Data Management and Sharing Plans

This guide will take you through each of the elements you need to consider when creating a data management and sharing plan

Managing Your Files

What is file management and why does it matter for your research data management process? This short video provides you an introduction to file management, what it is and why it matters.

File Naming Conventions

There are no hard set rules when it comes to creating a file organization structure, but planning for it in advance with your research team will save you time as you engage in your research. As you (and your collaborators) create a file naming convention here are some general rules to follow:

  • Be consistent 
  • Keep it short - less than 32 characters
  • Don't include the file format extension in the file name - ex. codingdoc.docx --> instead do codingmanual.docx
  • Avoid using special characters
  • Do not use spaces, they can't be read by all programs. Instead use an underscore (coding_manual), capital letters (CodingManual), or dashes (coding-manual)
  • For dates use YYYYMMDD format (global standard, ISO 8601)
  • Avoid generic file names
  • Avoid using acronym names that won't be easily understood by others, if you do, they should be explained in your ReadMe.txt or Codebook
  • Include version numbers on your file
    • To help your files display in sequential order, consider using leading zeros (ex: 001-999)

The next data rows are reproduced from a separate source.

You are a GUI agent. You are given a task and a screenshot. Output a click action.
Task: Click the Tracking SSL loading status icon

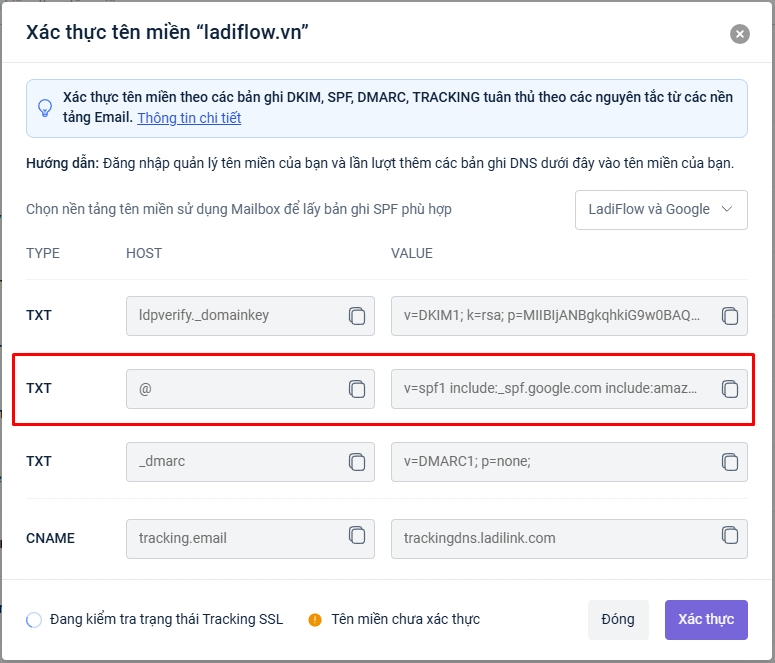pos(34,620)
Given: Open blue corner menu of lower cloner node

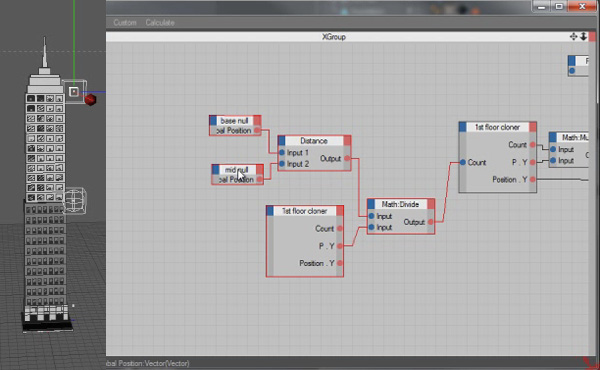Looking at the screenshot, I should click(270, 211).
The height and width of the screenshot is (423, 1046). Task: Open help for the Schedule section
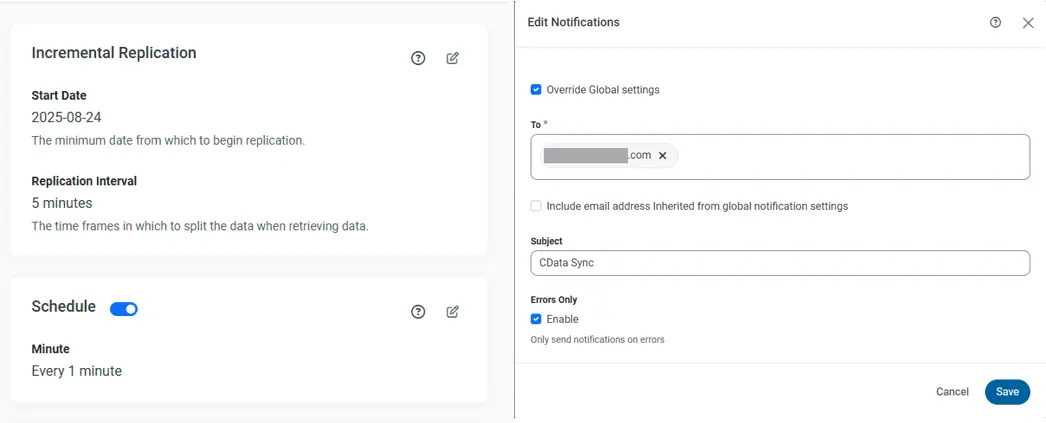click(418, 312)
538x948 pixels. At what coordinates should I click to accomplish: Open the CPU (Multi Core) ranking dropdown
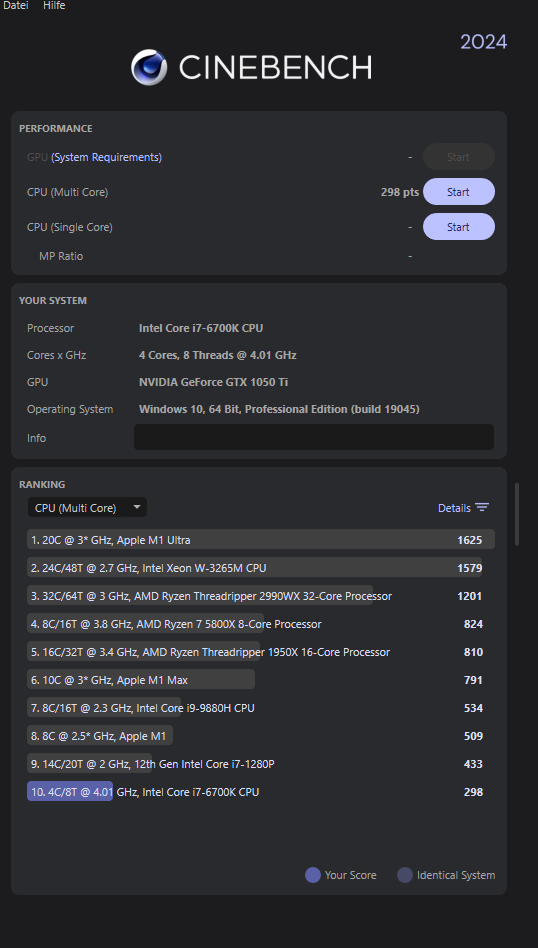click(x=88, y=507)
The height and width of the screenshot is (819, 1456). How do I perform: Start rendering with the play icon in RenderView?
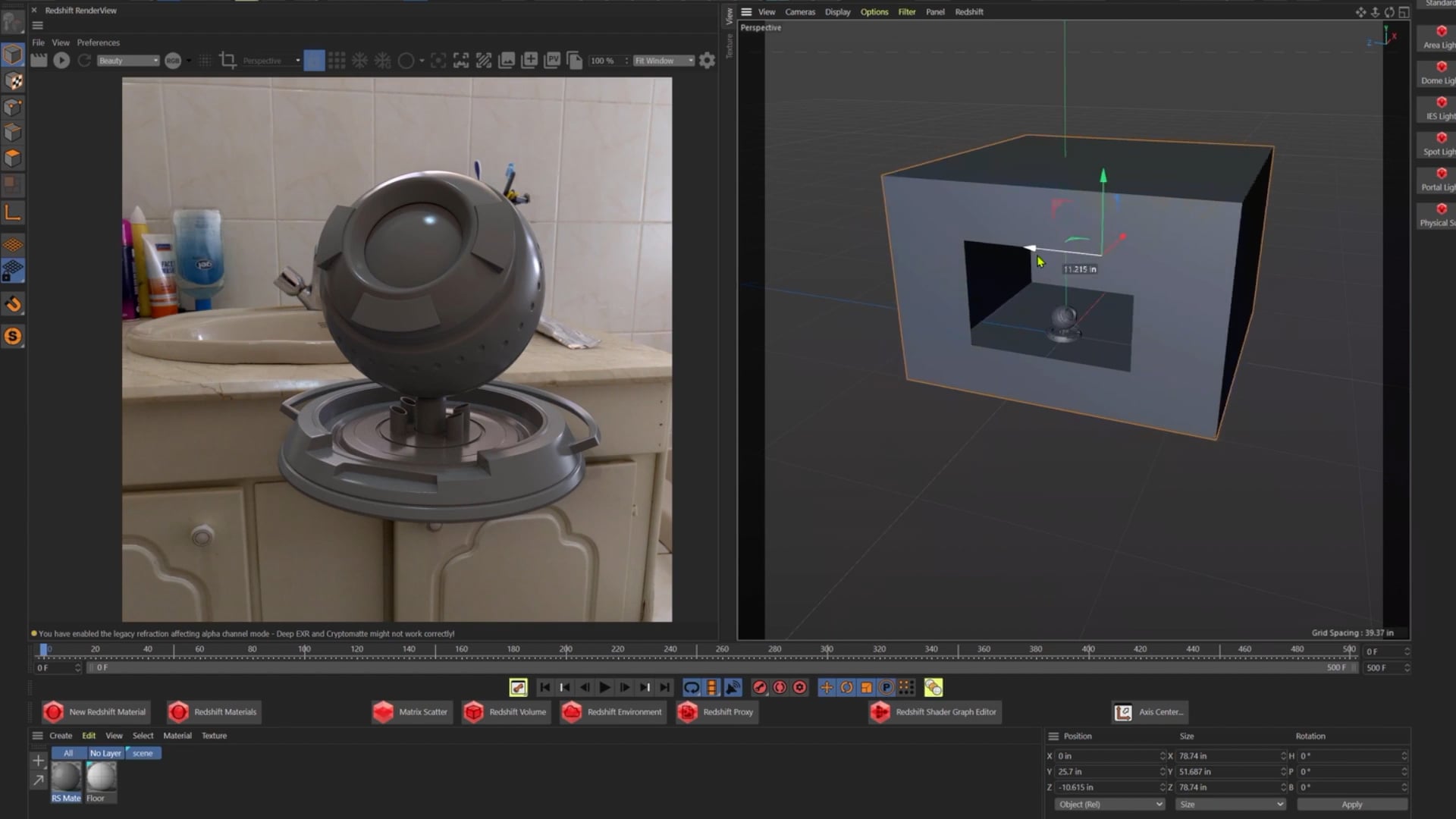coord(61,60)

Once you've established the file naming convention create a ReadMe.txt or Codebook and include details about each element of the file name convention so that those working on the project can follow it and so that future users of your data know how to read the files.

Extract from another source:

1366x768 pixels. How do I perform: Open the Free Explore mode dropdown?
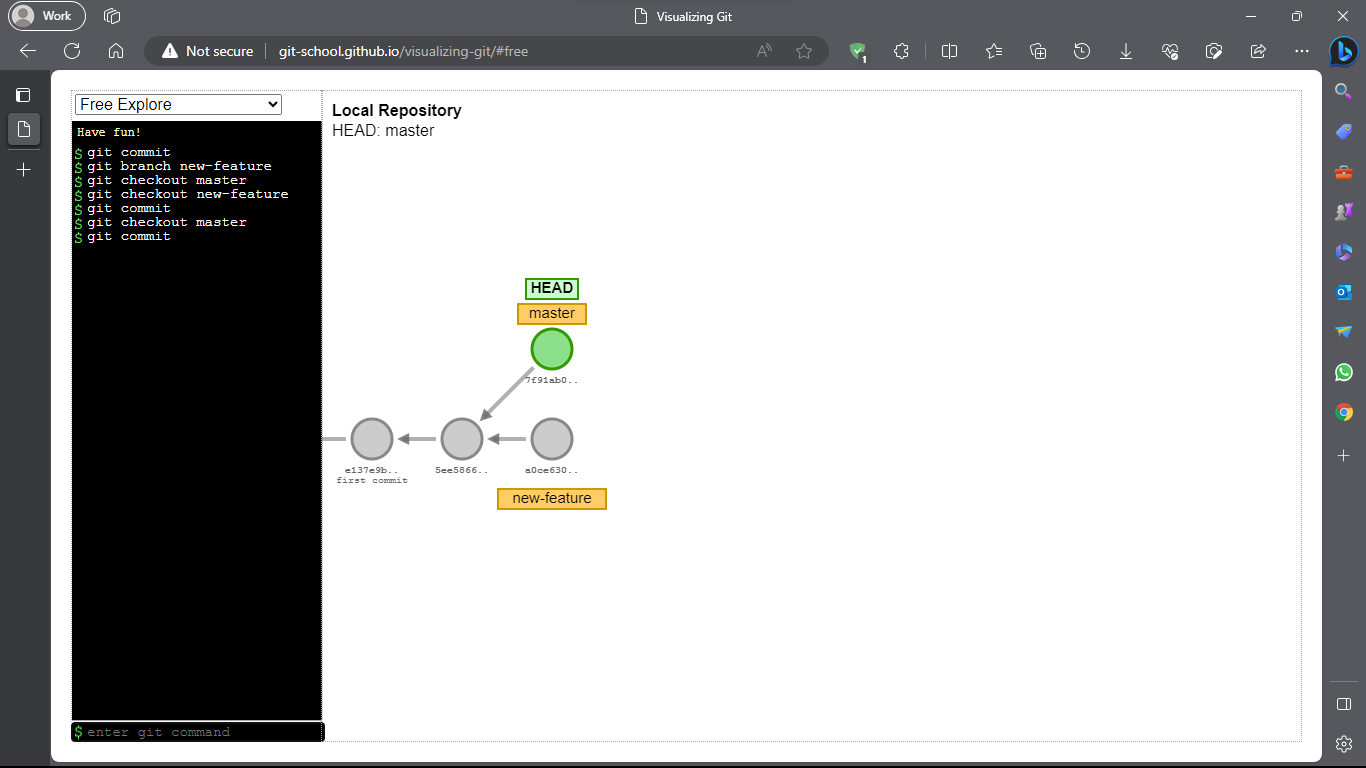pos(177,104)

  • File Name Convention - ex: [Date]_[Location]_[DataType]
  • Date - ex: Date sample taken in YYYYMMDD format
  • Location - ex: Location where the sample was taken, DEN - Denver, ANB - Ann Arbor, etc
  • Data Type - ex: Type of data sample pulled with meaningful, but generic description
  • File Name Example - 20220425_DEN_Survey.pdf

Caltech Library has a handy File Naming Convention Worksheet that walks you through the process of creating a file naming convention for a group of files. If you aren't sure how to start, this is a handy resource to use.

Sustainable File Formats

​As technology changes, researchers should plan for both hardware and software obsolescence and consider the longevity of their file format choices to ensure long term readability and access.

File formats more likely to be accessible in the future have the following characteristics:

  • Non-proprietary
  • Open, documented standard
  • Common usage by research community
  • Standard representation (ASCII, Unicode)
  • Unencrypted
  • Uncompressed

Examples of preferred file format choices include:

  • Image: JPEG, JPG-2000, PNG, TIFF
  • Text: plain text (TXT), HTML, XML, PDF/A
  • Audio: AIFF, WAVE
  • Containers: TAR, GZIP, ZIP
  • Databases: XML or CSV

Consider migrating your data into a format with the above characteristics, in addition to keeping a copy in the original software format. If you deposit your data in a repository, your files may be migrated to newer formats, so that they’re usable to future researchers.